The study analyzed 2025 NIH funding data alongside national incidence figures, five-year survival rates, and estimated mortality counts. Rather than relying on incidence alone, researchers used a metric that compares death rates to diagnosis rates to capture which types are most likely to kill the people they affect. The contrast between that measure and the funding each tumor type receives tells a striking story.
Where the money actually goes
Breast cancer received approximately 1.58 billion dollars in federal research funding, the highest of any disease examined. Prostate cancer received 662 million dollars and colorectal cancer received 494 million dollars. Those three diseases, all of which have seen significant survival improvements in recent decades, commanded a combined total that dwarfs what is allocated to conditions with far worse outcomes.
Pancreatic cancer has a mortality-to-incidence ratio above 0.85, meaning the vast majority of people diagnosed will die from it, yet it received just 440 million dollars. Small cell lung disease, which carries a similarly grim prognosis, received only 62 million dollars despite being among the most lethal diagnoses in oncology. Lung tumors collectively account for more than 150,000 estimated deaths annually, the highest of any type in the analysis, yet the funding they attract falls well short of what goes to more survivable conditions.
When funding is calculated per estimated death, the disparity becomes even more apparent. Prostate cancer received nearly 127,000 dollars per estimated death. Breast cancer received nearly 70,000 dollars per estimated death. Small cell lung disease received approximately 2,800 dollars per estimated death, a figure that reflects both its lower absolute funding and its devastating mortality toll.
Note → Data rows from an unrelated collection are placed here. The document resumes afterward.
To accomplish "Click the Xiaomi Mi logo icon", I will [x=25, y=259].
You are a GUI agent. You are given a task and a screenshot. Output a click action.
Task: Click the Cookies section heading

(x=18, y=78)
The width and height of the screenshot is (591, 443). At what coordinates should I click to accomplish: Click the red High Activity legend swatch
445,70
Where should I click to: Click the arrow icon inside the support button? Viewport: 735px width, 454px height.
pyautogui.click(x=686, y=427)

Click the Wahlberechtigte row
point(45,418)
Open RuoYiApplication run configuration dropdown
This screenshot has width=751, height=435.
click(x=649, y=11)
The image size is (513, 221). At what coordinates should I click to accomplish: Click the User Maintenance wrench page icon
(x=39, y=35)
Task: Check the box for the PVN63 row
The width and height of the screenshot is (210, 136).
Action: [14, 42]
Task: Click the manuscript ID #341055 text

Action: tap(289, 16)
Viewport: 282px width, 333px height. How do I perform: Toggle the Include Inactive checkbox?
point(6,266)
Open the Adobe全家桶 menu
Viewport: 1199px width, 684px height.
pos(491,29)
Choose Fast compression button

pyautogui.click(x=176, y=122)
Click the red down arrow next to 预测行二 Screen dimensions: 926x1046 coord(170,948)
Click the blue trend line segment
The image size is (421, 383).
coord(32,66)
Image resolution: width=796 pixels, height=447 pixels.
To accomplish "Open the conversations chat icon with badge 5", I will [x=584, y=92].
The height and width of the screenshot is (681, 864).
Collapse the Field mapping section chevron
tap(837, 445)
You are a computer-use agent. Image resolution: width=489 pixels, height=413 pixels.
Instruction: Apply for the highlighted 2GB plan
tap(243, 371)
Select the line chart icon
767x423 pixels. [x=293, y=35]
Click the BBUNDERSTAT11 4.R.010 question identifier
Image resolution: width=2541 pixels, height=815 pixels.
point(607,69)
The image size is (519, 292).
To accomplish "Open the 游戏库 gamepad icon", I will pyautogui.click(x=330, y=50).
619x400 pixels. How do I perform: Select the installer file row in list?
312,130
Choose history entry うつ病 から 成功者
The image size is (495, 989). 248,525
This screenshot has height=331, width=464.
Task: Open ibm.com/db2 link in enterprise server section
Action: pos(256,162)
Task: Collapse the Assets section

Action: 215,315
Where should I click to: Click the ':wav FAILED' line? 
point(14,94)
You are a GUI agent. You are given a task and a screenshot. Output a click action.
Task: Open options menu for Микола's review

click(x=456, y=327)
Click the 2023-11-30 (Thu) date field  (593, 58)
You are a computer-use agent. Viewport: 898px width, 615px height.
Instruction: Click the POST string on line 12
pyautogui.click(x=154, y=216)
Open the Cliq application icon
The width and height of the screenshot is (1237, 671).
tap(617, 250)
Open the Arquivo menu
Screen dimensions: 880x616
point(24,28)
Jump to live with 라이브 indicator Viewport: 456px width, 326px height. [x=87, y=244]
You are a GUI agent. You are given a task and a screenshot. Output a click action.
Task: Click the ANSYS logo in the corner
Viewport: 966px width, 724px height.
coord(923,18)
What shapes the current funding landscape
Researchers identified several factors that help explain how these patterns developed. Diseases that have benefited from sustained philanthropic support, prominent advocacy movements, and early therapeutic breakthroughs have tended to attract and maintain higher levels of federal investment over time. That infrastructure reinforces itself: established research networks attract more dollars, which produces more results, which sustains the case for continued investment.
Conditions with limited advocacy presence or philanthropic backing depend more heavily on federal funding, which means that when federal priorities skew toward more survivable diseases, those with fewer outside champions are doubly disadvantaged. Industry investment, which often tracks incidence rather than lethality, can reinforce the same pattern, directing private research dollars toward larger patient populations rather than toward areas of greatest unmet need.
The case for a more balanced framework
The study’s authors called for a federal funding approach that incorporates incidence, survival rates, and mortality together rather than relying on any single measure. They also noted the importance of accounting for non-federal investment when evaluating where public dollars are most needed, since a disease that draws significant private and philanthropic support may warrant different federal prioritization than one that does not.
The researchers acknowledged limitations in their analysis, including the use of a single year of funding data and reliance on estimated rather than observed mortality figures. They also noted that funding decisions cannot be based on disease burden alone, as scientific opportunity, research feasibility, and prevention potential all factor into how resources are responsibly allocated. The study does not argue that better-funded diseases should lose support but that the most lethal ones deserve a more proportional share of what is available.